» **Exercise instructions**
Please write out the material below character for character, from the line containing "Click the 后轴Fz02 button" through the line containing "pos(1436,16)", including both of those lines.

>>>>>

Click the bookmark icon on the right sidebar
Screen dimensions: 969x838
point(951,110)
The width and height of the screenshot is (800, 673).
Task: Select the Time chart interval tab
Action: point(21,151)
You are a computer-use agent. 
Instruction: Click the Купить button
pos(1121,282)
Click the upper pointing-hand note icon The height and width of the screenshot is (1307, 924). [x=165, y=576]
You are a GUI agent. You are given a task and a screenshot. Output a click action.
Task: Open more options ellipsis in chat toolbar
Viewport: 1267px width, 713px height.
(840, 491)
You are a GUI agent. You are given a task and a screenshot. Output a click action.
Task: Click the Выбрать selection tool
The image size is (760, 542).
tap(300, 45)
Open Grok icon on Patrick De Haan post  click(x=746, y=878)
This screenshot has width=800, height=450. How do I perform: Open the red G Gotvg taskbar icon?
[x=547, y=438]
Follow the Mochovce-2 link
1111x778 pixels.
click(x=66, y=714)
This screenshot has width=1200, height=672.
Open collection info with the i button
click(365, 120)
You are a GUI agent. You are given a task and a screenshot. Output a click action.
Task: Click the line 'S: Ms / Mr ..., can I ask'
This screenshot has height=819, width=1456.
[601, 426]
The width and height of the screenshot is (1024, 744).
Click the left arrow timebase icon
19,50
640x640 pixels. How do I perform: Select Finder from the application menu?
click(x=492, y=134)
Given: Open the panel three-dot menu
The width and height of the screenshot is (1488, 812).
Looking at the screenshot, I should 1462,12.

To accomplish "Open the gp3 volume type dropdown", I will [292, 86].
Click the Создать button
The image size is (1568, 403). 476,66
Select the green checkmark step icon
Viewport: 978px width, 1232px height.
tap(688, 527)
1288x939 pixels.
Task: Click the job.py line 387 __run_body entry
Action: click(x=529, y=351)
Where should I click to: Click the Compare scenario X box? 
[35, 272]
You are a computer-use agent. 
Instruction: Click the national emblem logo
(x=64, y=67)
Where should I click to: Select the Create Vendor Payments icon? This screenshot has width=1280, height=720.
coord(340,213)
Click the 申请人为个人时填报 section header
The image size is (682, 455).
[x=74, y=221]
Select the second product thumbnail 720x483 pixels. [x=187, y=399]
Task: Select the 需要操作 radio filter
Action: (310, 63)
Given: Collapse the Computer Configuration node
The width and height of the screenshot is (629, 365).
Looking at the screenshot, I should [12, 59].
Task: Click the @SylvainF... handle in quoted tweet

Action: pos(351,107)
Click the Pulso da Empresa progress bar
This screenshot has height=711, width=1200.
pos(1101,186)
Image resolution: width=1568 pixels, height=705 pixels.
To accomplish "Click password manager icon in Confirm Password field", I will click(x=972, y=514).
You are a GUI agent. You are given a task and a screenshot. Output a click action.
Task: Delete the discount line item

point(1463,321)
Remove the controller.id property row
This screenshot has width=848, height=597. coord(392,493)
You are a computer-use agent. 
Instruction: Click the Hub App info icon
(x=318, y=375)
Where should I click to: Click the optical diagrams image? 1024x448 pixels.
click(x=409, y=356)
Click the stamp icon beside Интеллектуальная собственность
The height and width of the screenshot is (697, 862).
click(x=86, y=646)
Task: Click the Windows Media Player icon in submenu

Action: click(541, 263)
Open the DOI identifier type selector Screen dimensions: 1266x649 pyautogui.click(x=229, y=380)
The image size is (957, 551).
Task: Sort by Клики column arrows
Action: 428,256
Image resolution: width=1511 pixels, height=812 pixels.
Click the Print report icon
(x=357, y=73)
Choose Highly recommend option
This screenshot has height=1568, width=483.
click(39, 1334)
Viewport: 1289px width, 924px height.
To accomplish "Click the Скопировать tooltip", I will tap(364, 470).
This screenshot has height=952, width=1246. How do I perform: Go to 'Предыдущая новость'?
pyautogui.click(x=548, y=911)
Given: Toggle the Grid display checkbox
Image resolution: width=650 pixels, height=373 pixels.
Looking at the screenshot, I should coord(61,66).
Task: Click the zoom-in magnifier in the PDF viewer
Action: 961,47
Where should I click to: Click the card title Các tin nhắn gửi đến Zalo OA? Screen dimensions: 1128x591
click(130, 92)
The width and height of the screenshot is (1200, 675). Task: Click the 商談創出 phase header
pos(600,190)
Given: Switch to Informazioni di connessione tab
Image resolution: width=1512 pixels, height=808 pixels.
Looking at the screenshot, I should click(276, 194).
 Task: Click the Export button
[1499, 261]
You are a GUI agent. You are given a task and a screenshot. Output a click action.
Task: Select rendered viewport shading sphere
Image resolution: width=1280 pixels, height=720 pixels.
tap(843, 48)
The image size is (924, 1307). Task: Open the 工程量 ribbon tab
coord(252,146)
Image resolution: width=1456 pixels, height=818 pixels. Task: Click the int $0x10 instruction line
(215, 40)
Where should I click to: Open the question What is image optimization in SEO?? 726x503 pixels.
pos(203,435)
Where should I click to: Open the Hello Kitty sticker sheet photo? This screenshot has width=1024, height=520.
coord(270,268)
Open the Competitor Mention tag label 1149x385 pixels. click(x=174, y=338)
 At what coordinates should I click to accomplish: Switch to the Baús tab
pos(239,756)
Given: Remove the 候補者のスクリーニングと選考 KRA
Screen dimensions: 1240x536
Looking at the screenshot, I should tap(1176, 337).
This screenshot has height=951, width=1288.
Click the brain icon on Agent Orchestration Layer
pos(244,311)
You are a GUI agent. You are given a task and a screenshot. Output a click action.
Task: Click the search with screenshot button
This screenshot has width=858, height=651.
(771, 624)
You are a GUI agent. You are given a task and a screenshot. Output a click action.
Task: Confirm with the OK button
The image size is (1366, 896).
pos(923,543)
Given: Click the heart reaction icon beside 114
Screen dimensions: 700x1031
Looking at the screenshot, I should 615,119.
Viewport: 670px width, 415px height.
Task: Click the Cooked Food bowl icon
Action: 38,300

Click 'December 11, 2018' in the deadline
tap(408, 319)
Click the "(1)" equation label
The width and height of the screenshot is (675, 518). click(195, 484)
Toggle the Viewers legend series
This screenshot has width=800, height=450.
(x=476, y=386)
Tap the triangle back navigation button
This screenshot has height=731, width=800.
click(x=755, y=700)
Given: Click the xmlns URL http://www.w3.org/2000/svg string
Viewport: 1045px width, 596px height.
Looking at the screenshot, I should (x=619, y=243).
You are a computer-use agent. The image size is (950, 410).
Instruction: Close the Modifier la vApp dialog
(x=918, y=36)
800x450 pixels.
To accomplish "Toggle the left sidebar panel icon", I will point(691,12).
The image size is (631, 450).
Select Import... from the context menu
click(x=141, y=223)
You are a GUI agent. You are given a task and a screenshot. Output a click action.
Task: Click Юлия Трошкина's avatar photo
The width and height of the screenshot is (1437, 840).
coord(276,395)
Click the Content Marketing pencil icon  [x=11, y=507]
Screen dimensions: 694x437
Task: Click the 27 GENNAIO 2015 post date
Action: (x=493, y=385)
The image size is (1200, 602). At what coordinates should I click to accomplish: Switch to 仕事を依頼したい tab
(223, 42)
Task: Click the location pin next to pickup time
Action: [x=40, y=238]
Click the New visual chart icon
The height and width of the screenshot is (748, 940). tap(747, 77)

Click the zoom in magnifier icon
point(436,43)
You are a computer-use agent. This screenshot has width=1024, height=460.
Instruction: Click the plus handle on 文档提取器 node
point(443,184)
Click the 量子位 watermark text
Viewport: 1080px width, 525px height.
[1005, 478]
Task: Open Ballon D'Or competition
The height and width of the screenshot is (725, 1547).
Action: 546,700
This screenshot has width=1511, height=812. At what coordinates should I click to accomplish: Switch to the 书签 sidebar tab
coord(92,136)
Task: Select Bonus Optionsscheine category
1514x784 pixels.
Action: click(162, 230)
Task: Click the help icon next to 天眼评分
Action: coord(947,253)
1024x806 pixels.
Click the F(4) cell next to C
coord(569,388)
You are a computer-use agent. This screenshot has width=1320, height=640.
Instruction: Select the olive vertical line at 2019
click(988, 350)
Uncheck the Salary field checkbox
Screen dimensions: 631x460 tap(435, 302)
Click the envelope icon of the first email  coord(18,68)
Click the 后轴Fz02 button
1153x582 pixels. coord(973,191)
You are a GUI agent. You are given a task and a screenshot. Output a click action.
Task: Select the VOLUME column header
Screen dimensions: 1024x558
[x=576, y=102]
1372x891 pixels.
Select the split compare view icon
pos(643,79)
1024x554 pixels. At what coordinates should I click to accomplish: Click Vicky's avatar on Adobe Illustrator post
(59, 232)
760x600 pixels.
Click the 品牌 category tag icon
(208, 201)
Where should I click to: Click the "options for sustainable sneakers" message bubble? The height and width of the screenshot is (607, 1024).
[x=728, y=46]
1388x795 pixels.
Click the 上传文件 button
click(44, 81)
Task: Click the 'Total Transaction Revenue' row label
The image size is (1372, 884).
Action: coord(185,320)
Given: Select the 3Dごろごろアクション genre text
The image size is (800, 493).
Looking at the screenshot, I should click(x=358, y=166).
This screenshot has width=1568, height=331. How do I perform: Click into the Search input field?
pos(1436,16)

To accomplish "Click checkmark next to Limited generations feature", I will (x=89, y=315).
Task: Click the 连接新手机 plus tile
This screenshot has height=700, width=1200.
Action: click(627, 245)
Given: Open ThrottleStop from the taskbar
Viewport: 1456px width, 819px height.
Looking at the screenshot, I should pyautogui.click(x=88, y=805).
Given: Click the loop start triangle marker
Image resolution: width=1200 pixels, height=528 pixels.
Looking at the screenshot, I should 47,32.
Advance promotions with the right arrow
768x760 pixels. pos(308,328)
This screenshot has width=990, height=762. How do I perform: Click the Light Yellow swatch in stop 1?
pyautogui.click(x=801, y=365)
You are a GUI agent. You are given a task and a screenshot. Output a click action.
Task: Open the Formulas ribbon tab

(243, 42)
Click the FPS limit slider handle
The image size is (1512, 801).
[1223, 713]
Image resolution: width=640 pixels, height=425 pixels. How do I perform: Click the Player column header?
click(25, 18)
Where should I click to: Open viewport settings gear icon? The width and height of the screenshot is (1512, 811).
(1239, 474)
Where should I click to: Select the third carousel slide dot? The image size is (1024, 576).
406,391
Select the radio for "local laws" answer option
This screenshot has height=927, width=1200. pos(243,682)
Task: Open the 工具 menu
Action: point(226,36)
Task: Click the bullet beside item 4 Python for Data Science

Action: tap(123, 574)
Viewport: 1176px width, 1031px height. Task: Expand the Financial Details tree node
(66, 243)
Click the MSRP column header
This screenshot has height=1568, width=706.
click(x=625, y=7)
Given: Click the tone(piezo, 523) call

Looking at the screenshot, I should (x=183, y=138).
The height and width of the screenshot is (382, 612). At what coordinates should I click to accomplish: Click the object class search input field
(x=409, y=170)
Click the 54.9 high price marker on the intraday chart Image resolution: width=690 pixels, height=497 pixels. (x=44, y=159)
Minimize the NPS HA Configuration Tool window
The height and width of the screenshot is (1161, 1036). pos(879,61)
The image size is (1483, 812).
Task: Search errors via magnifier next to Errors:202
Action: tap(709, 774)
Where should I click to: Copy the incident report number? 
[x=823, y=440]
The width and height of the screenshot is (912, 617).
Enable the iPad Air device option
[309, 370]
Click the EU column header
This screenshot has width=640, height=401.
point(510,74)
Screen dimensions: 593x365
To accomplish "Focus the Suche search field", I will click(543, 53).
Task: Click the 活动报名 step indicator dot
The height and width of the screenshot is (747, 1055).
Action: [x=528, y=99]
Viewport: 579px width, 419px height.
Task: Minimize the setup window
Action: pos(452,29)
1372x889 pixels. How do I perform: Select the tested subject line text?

<<<<<

» **Final result**
Click the 后轴Fz02 button
1153x582 pixels. coord(973,191)
You are a GUI agent. You are given a task and a screenshot. Output a click action.
Task: Select the VOLUME column header
Screen dimensions: 1024x558
[x=576, y=102]
1372x891 pixels.
Select the split compare view icon
pos(643,79)
1024x554 pixels. At what coordinates should I click to accomplish: Click Vicky's avatar on Adobe Illustrator post
(59, 232)
760x600 pixels.
Click the 品牌 category tag icon
(208, 201)
Where should I click to: Click the "options for sustainable sneakers" message bubble? The height and width of the screenshot is (607, 1024).
[x=728, y=46]
1388x795 pixels.
Click the 上传文件 button
click(44, 81)
Task: Click the 'Total Transaction Revenue' row label
The image size is (1372, 884).
Action: coord(185,320)
Given: Select the 3Dごろごろアクション genre text
The image size is (800, 493).
Looking at the screenshot, I should click(x=358, y=166).
This screenshot has width=1568, height=331. How do I perform: Click into the Search input field?
pos(1436,16)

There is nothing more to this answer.